■ AUSZUG ZUM LESEN ■
■ ■ ■ ■ ■ ■ ■
Gesetzestext

 

Für die Erhebung der Klagen und das weitere Verfahren gelten die allgemeinen Vorschriften entsprechend, sofern nicht aus den Vorschriften dieses Gesetzes sich eine Abweichung ergibt.

A. Normzweck und dogmatische Einordnung.

 

Rn 1

Da das Wiederaufnahmeverfahren ein außerordentlicher Rechtsbehelf – sei es auch in Form einer Klage – ist (s vor §§ 578 ff Rn 1 f), wird die entsprechende Anwendung der allgemeinen Vorschriften extra angeordnet. Besonderheiten ggü den allgemeinen Regeln ergeben sich vornehmlich aus dem drei Abschnitte umfassenden Charakter des Verfahrens (vor §§ 578 ff Rn 3) und daraus, dass die Rechtskraft Parteidispositionen nicht überlassen werden kann.

B. Die einzelnen Tatbestandsvoraussetzungen.

 

Rn 2

Mit allgemeinen Vorschriften sind die Regeln des Klageverfahrens erster Instanz (§§ 253 ff, ggf iVm §§ 495 ff) gemeint und nicht die eines Rechtsmittelverfahrens. Die Regeln der ZPO gelten dabei grds für alle drei Verfahrensabschnitte (s noch Rn 4, 69).

 

Rn 3

Findet das Wiederaufnahmerecht der ZPO aufgrund von Verweisungen aus anderen Verfahrensordnungen (§ 153 I VwGO, § 179 I SGG, § 4 InsO, § 79 I ArbGG, § 134 FGO, § 48 II FamFG, § 209 BEG) Anwendung, sind mit den allgemeinen Vorschriften diejenigen jener Verfahrensordnungen gemeint.
■ ■ ■ ■ ■ ■ ■
■ DATENBEREICH ■
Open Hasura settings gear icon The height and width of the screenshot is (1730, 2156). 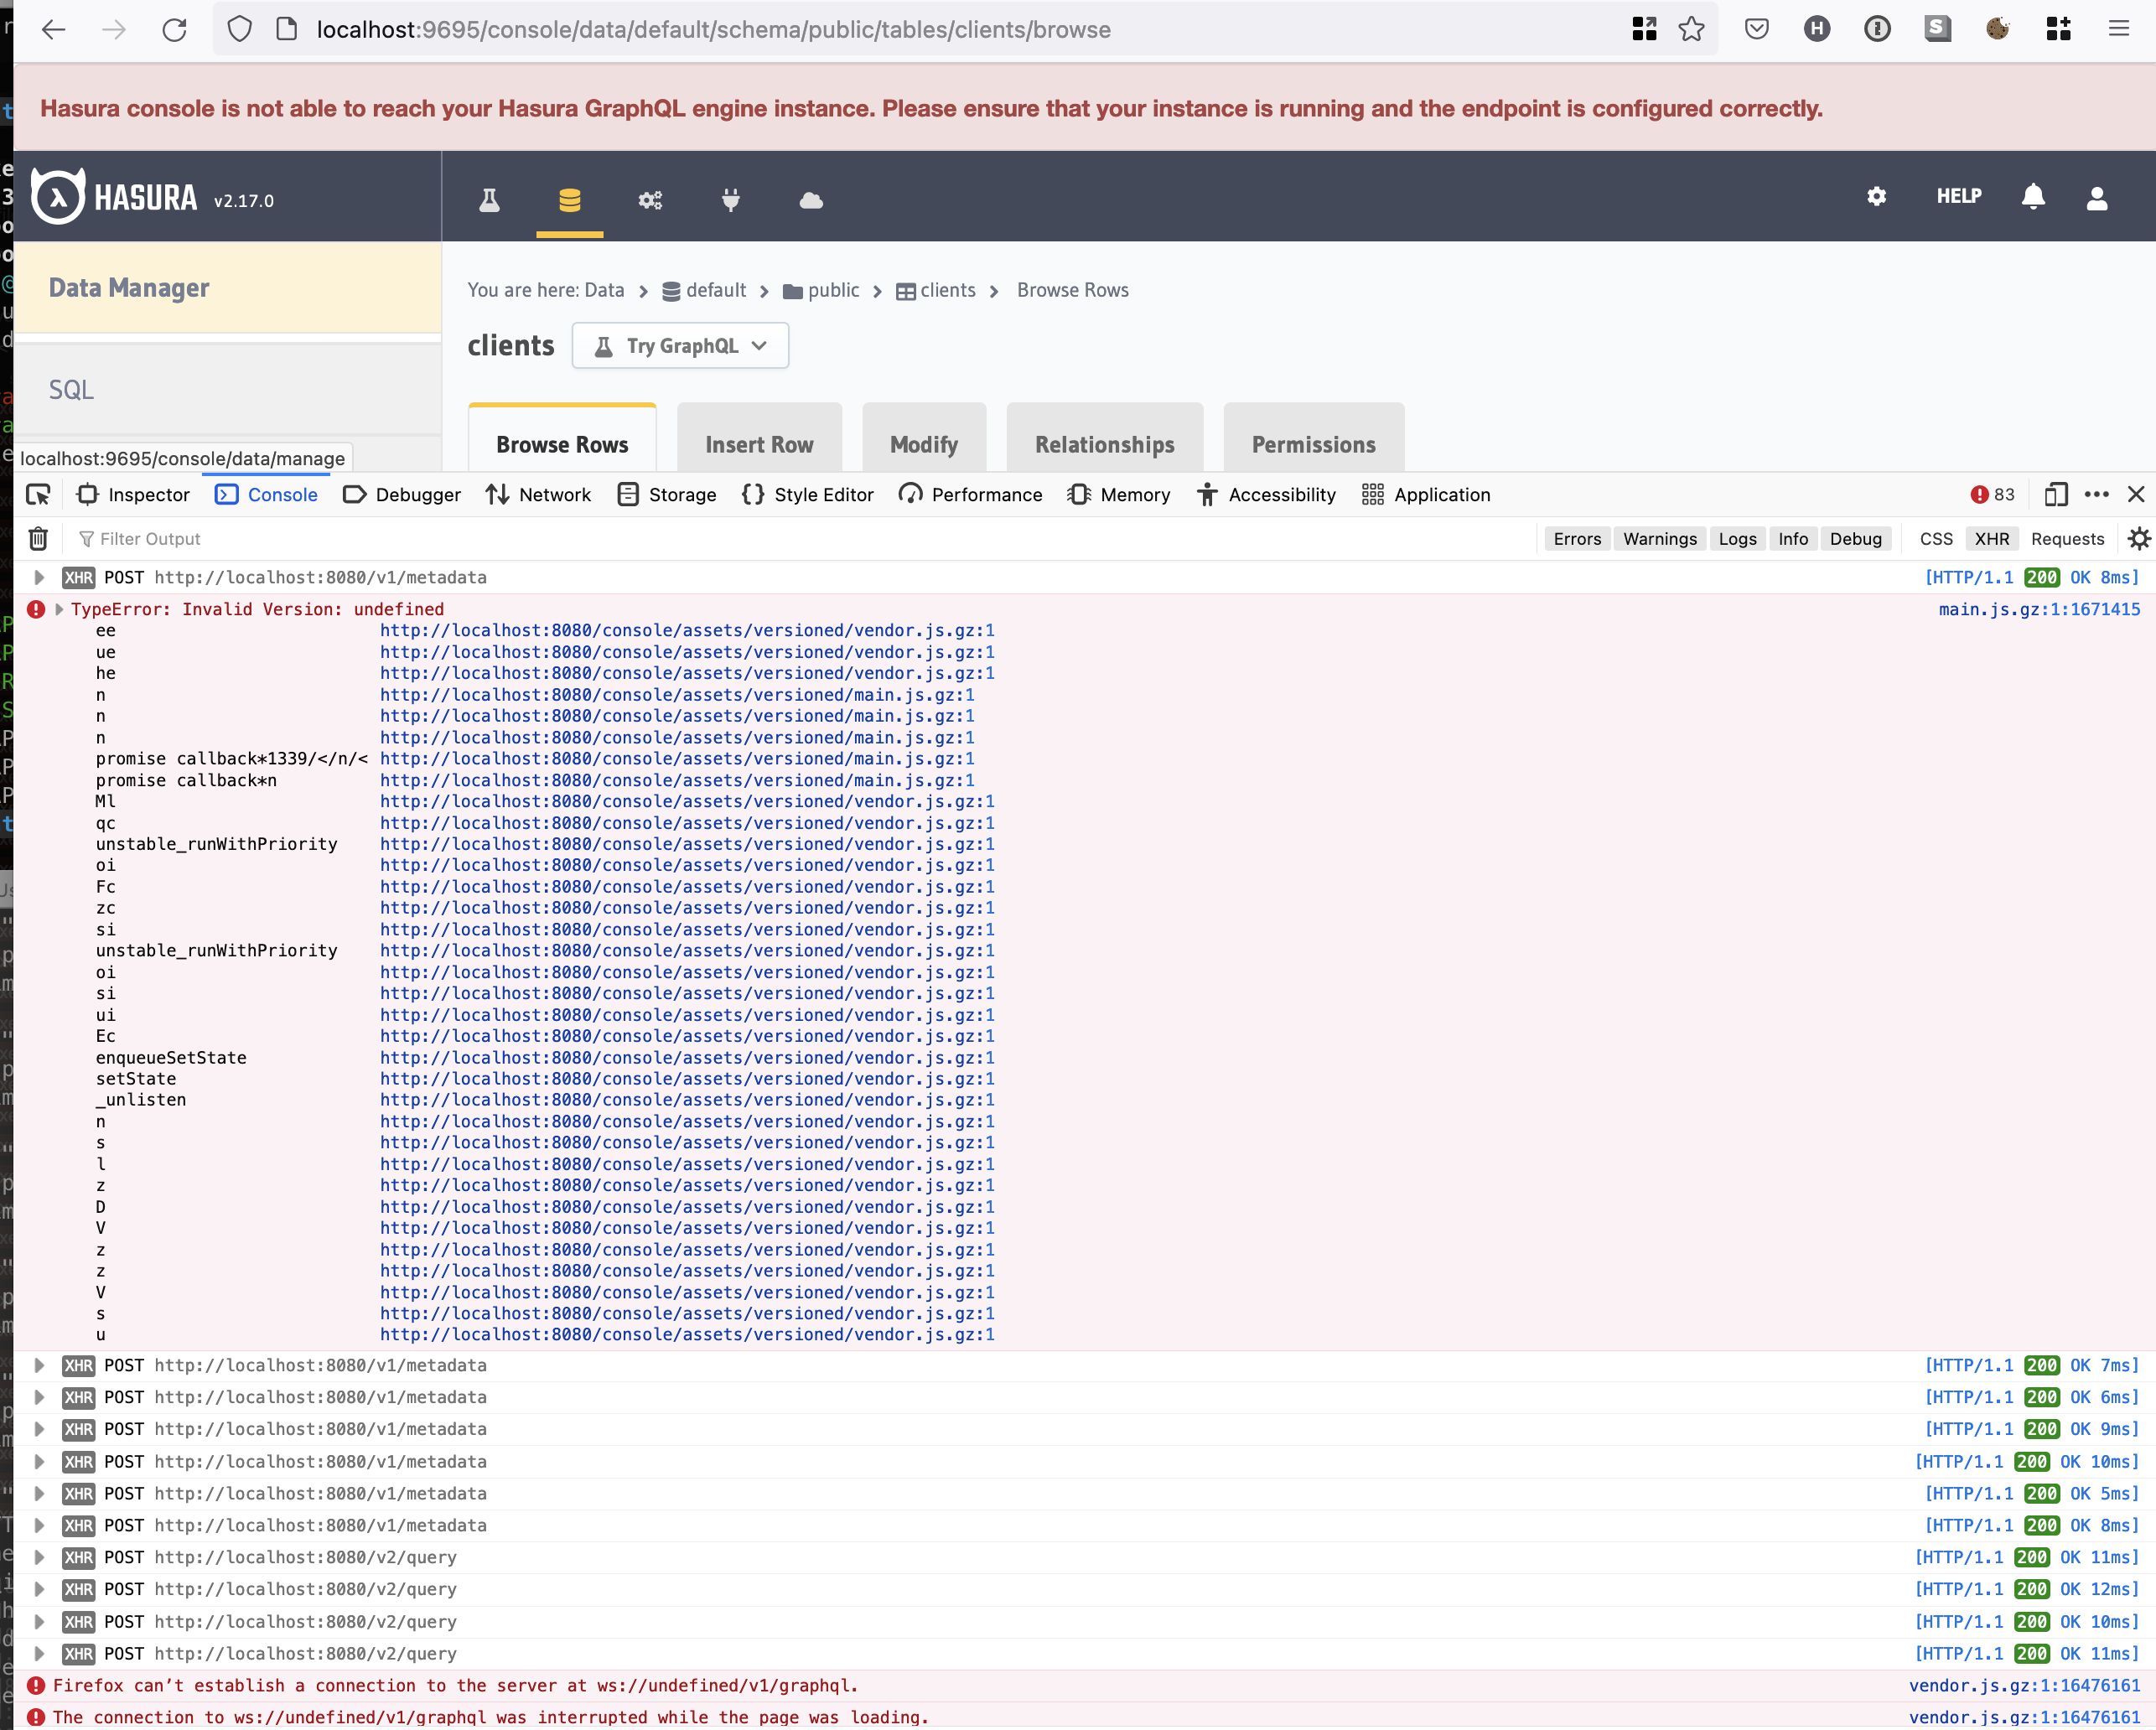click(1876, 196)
■ ■ ■ ■ ■ ■ ■
■ AUFGABENSTELLUNG ■
Schreiben Sie den Text zum Wiederaufnahmeverfahren vollständig und wortgetreu ab. Die Zeilen werden hier nicht gebraucht.

■ ERGEBNIS DER AUFGABE ■
Gesetzestext

 

Für die Erhebung der Klagen und das weitere Verfahren gelten die allgemeinen Vorschriften entsprechend, sofern nicht aus den Vorschriften dieses Gesetzes sich eine Abweichung ergibt.

A. Normzweck und dogmatische Einordnung.

 

Rn 1

Da das Wiederaufnahmeverfahren ein außerordentlicher Rechtsbehelf – sei es auch in Form einer Klage – ist (s vor §§ 578 ff Rn 1 f), wird die entsprechende Anwendung der allgemeinen Vorschriften extra angeordnet. Besonderheiten ggü den allgemeinen Regeln ergeben sich vornehmlich aus dem drei Abschnitte umfassenden Charakter des Verfahrens (vor §§ 578 ff Rn 3) und daraus, dass die Rechtskraft Parteidispositionen nicht überlassen werden kann.

B. Die einzelnen Tatbestandsvoraussetzungen.

 

Rn 2

Mit allgemeinen Vorschriften sind die Regeln des Klageverfahrens erster Instanz (§§ 253 ff, ggf iVm §§ 495 ff) gemeint und nicht die eines Rechtsmittelverfahrens. Die Regeln der ZPO gelten dabei grds für alle drei Verfahrensabschnitte (s noch Rn 4, 69).

 

Rn 3

Findet das Wiederaufnahmerecht der ZPO aufgrund von Verweisungen aus anderen Verfahrensordnungen (§ 153 I VwGO, § 179 I SGG, § 4 InsO, § 79 I ArbGG, § 134 FGO, § 48 II FamFG, § 209 BEG) Anwendung, sind mit den allgemeinen Vorschriften diejenigen jener Verfahrensordnungen gemeint.